Thread dump summary:
11 occurences of following threads
"Thread-11" daemon prio=10 tid=0x00002aaab6509000 nid=0x6e8f waiting on condition [0x00000000425d2000] java.lang.Thread.State: WAITING (parking) at sun.misc.Unsafe.park(Native Method) - parking to wait for <0x00000000e177fbb8> (a java.util.concurrent.locks.AbstractQueuedSynchronizer$ConditionObject) at java.util.concurrent.locks.LockSupport.park(LockSupport.java:158) at java.util.concurrent.locks.AbstractQueuedSynchronizer$ConditionObject.await(AbstractQueuedSynchronizer.java:1987) at java.util.concurrent.LinkedBlockingQueue.take(LinkedBlockingQueue.java:399) at weblogic.utils.concurrent.JDK15ConcurrentBlockingQueue.take(JDK15ConcurrentBlockingQueue.java:89) at weblogic.store.internal.PersistentStoreImpl.getOutstandingWork(PersistentStoreImpl.java:650) at weblogic.store.internal.PersistentStoreImpl.run(PersistentStoreImpl.java:707) at weblogic.store.internal.PersistentStoreImpl$2.run(PersistentStoreImpl.java:464)
7 Timer threads:
"Timer-1" daemon prio=10 tid=0x00002aaab537e800 nid=0x6e81 in Object.wait() [0x0000000041d40000] java.lang.Thread.State: TIMED_WAITING (on object monitor) at java.lang.Object.wait(Native Method) at java.util.TimerThread.mainLoop(Timer.java:509) - locked <
0x00000000e149e290> (a java.util.TaskQueue) at java.util.TimerThread.run(Timer.java:462)
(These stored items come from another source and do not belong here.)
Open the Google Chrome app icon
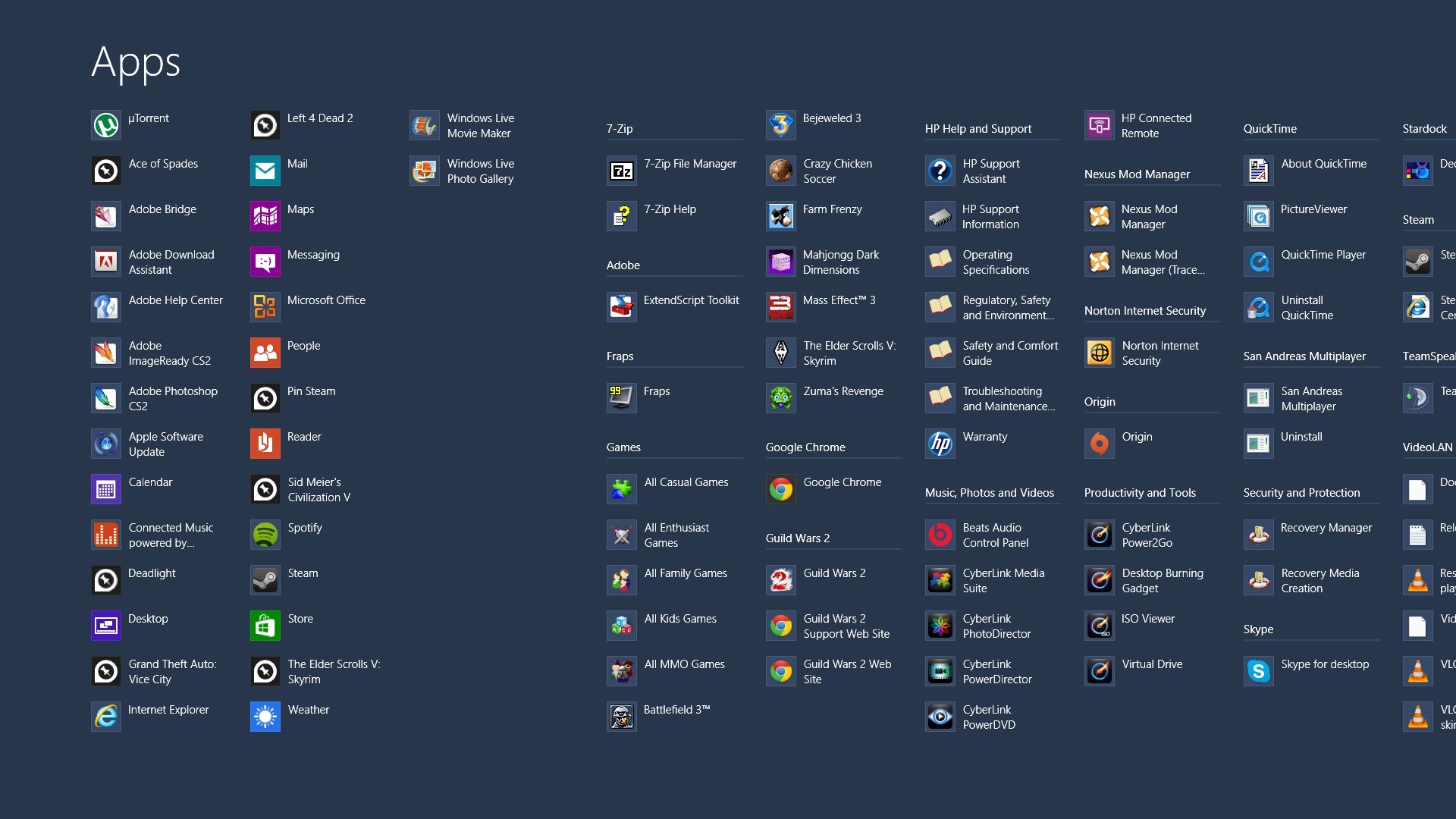click(x=781, y=489)
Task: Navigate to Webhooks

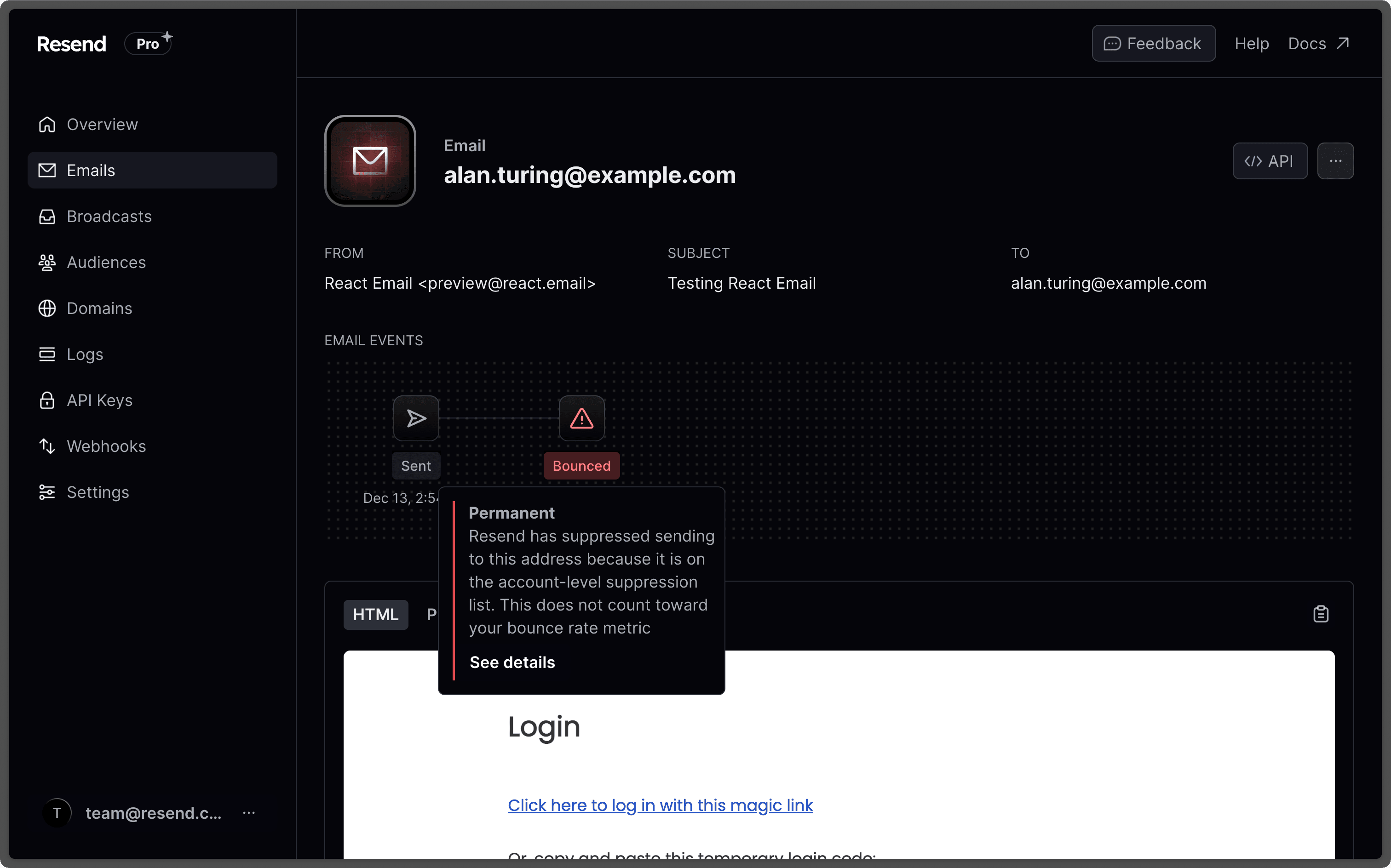Action: click(x=106, y=446)
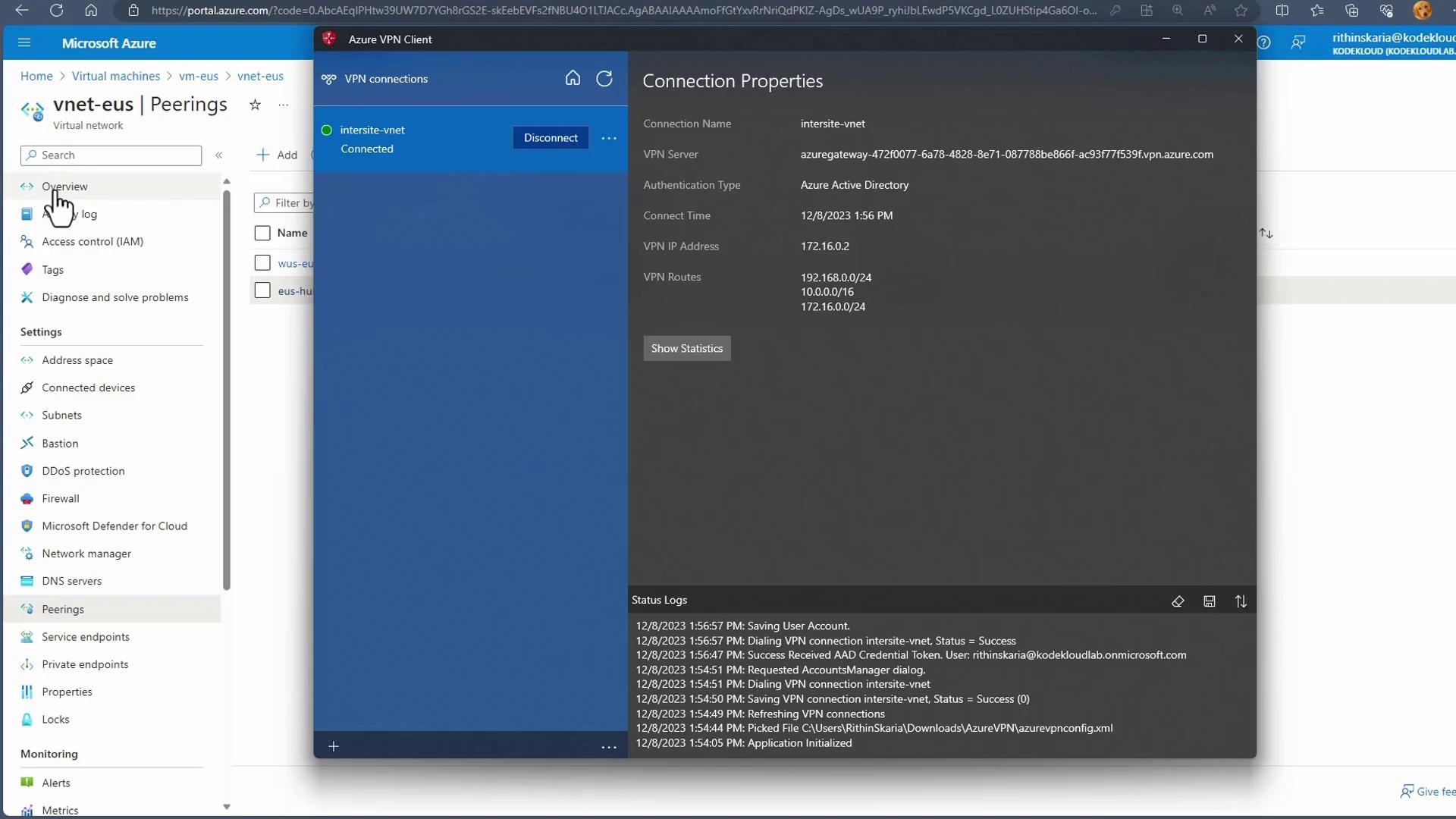Collapse the left navigation pane chevrons
The width and height of the screenshot is (1456, 819).
(x=218, y=155)
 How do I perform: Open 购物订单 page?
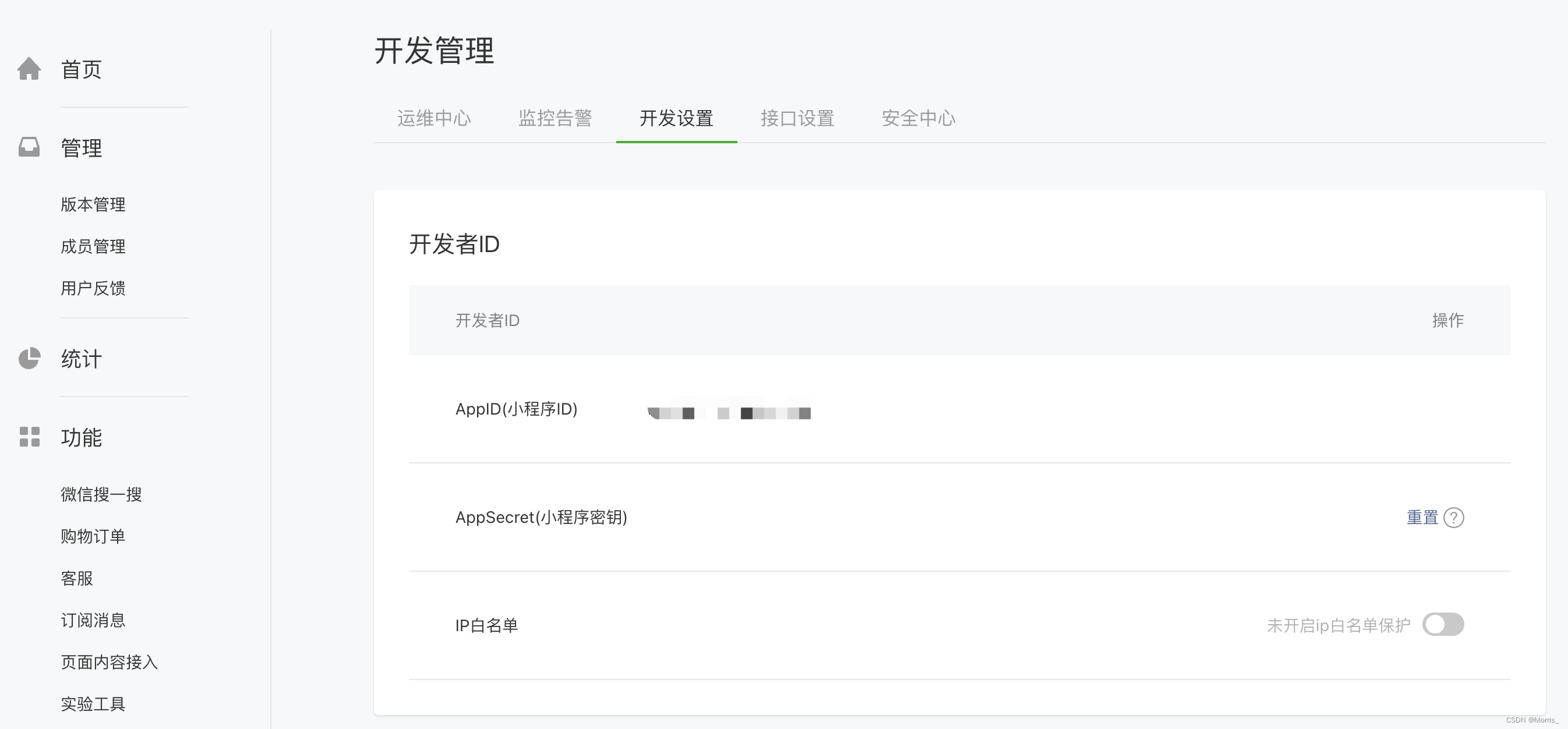93,536
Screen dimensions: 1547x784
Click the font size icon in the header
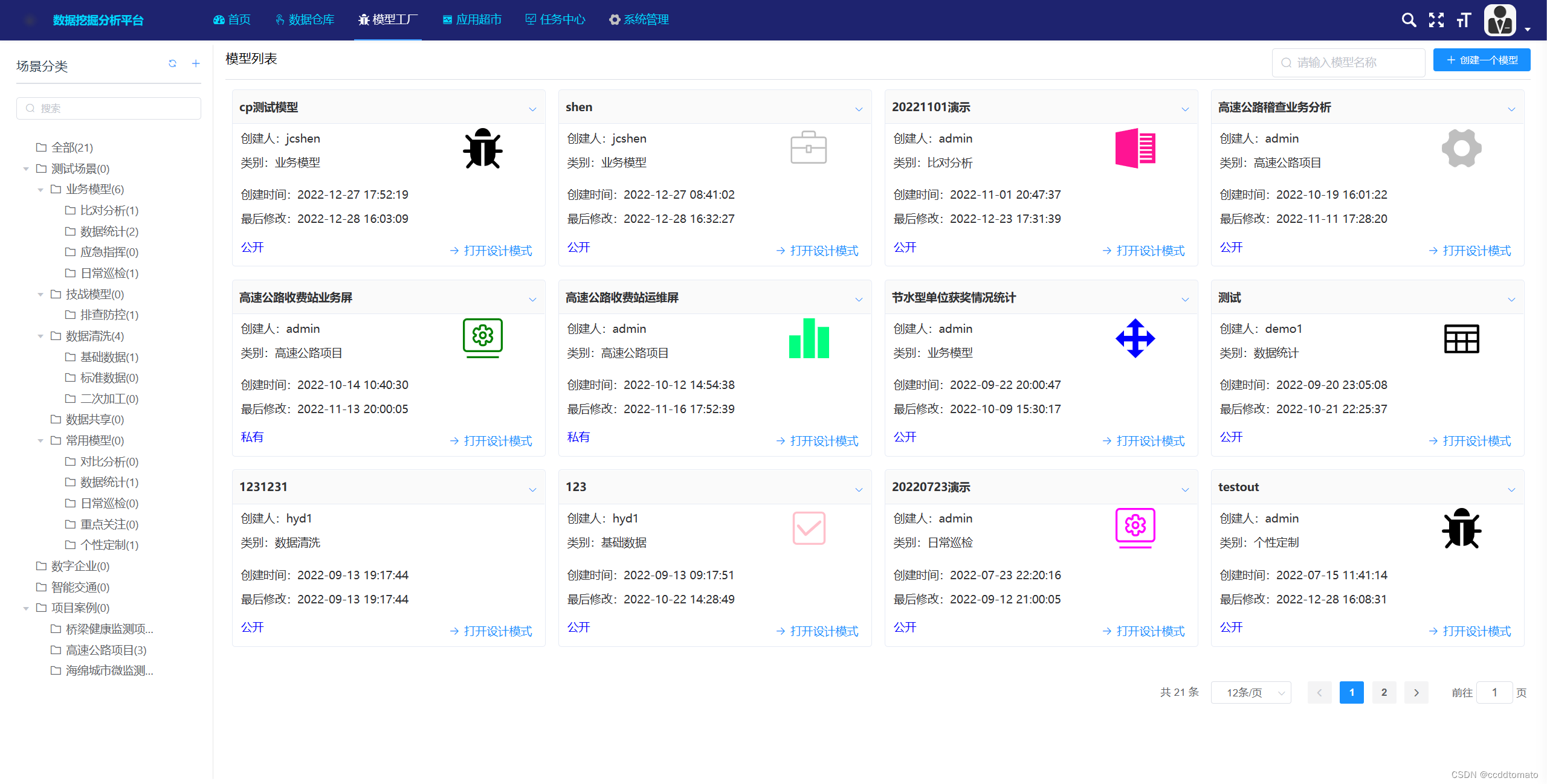[x=1464, y=20]
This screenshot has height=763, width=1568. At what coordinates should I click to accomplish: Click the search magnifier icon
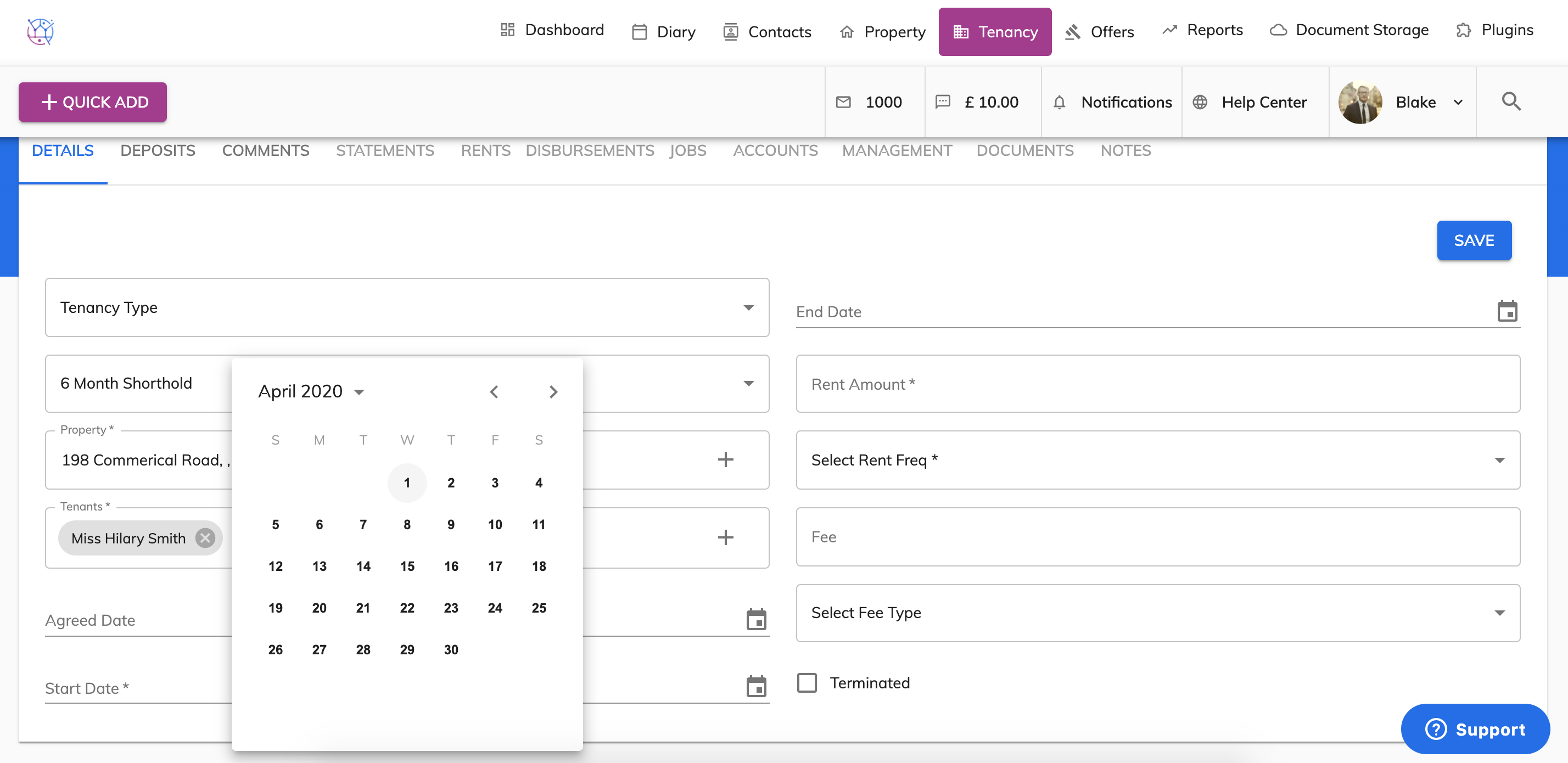tap(1511, 102)
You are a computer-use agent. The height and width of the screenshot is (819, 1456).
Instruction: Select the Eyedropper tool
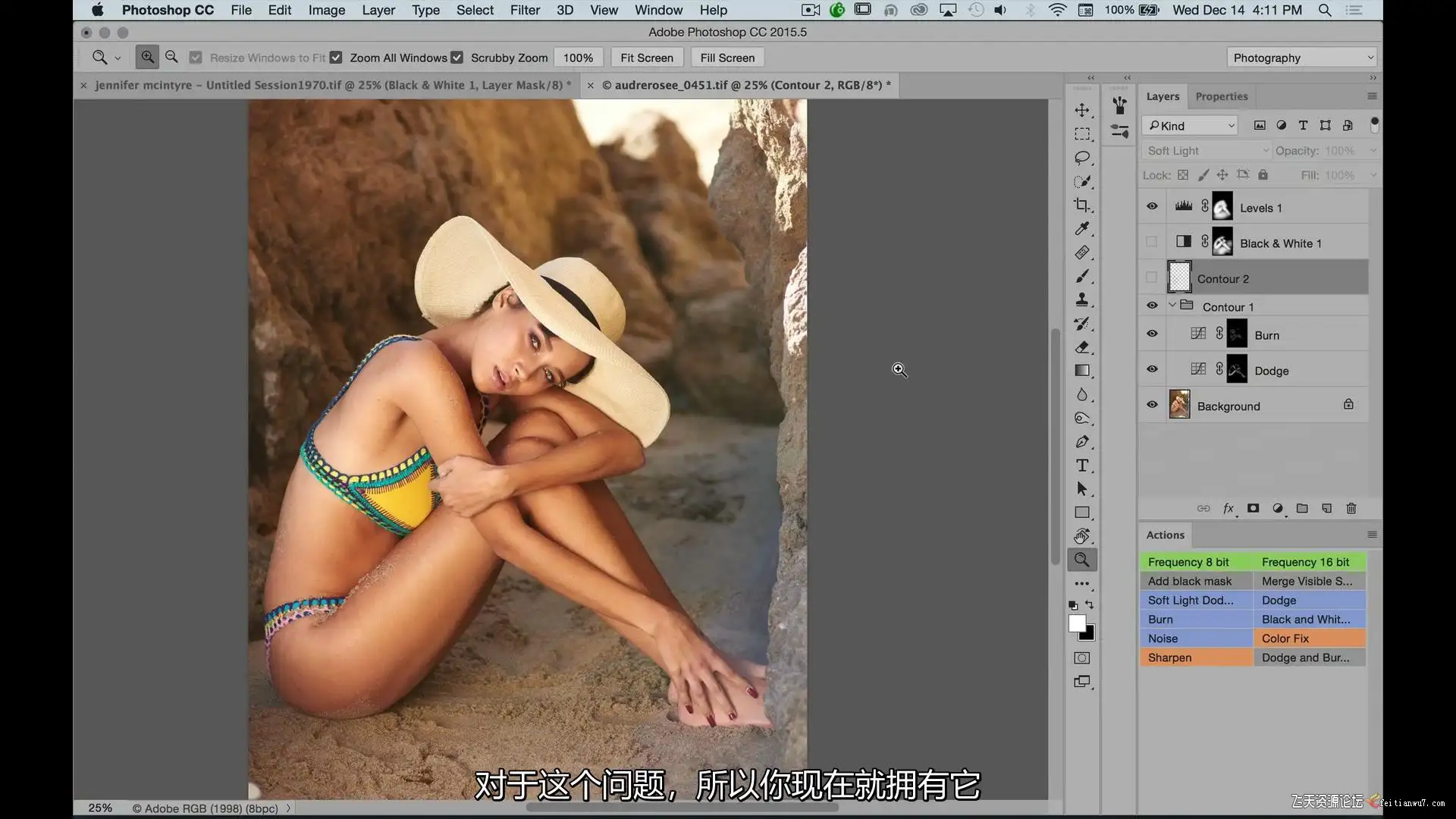[1082, 228]
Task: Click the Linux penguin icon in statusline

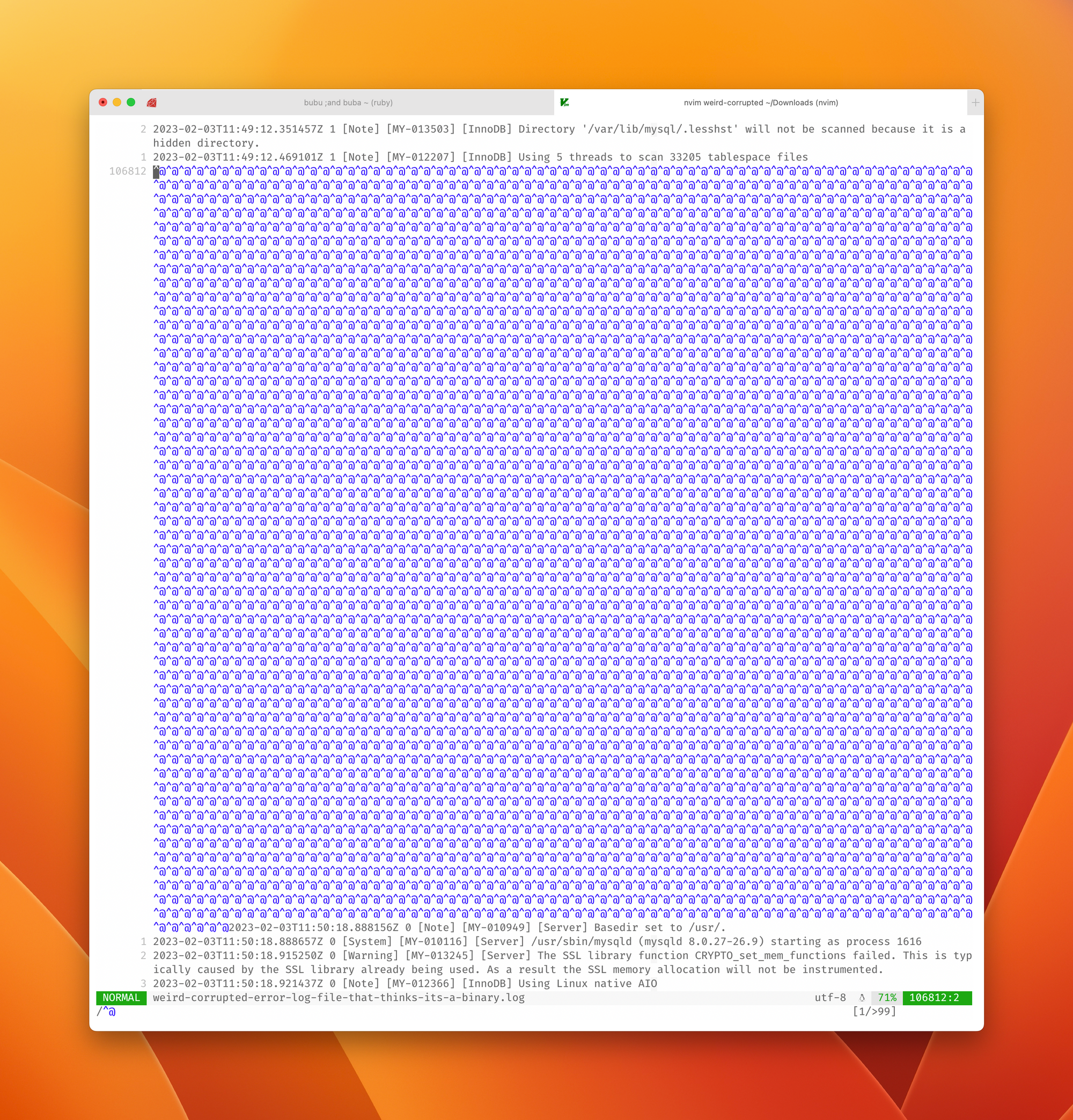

3 occurances of weblogic.socket.Muxer
It seems that you might need to tune few parameters from weblogic side as show below and then try to test and see if you get any improvements Console Path: Servers > Configuration (tab) > Tuning (sub-tab)
Tune the above parameter value Accept Backlog:
The number of backlogged, new TCP connection requests that should be allowed for this server's regular and SSL ports. Setting the backlog to 0 may prevent this server from accepting any incoming connection on some operating systems. Console Path: Servers > Protocols (tab) > HTTP (sub-tab)
Tune the above two parameters values Post Timeout:
The amount of time this server waits between receiving chunks of data in an HTTP POST data before it times out. This is used to prevent denial-of-service attacks that attempt to overload the server with POST data. Duration:
The amount of time this server waits before closing an inactive HTTP connection.Number of seconds to maintain HTTP keep-alive before timing out the request. Topic: Tune the Chunk Parameters
However the values for this parameters are totally dependent end to end environments
Hope above information helps you.
I would also recommend that you troubleshoot further if your problem is really regarding a HTTP request (socket) backlog.
On top of these above suggestions, can you please generate a few netstat snapshots during your load test (netstat or netstat -an) from your application server. This will allow you to track down any growing Socket backlog. Look for any excessive pool of sockets attached to your WL server socket. You will also be able to compare such snapshot before and after any tuning performed.
Also, take a look and see if you have this Exception in the logs: Too many open files. If you do, this indicates that you reached your maximum capacity of File Descriptors / sockets for your load testing environment.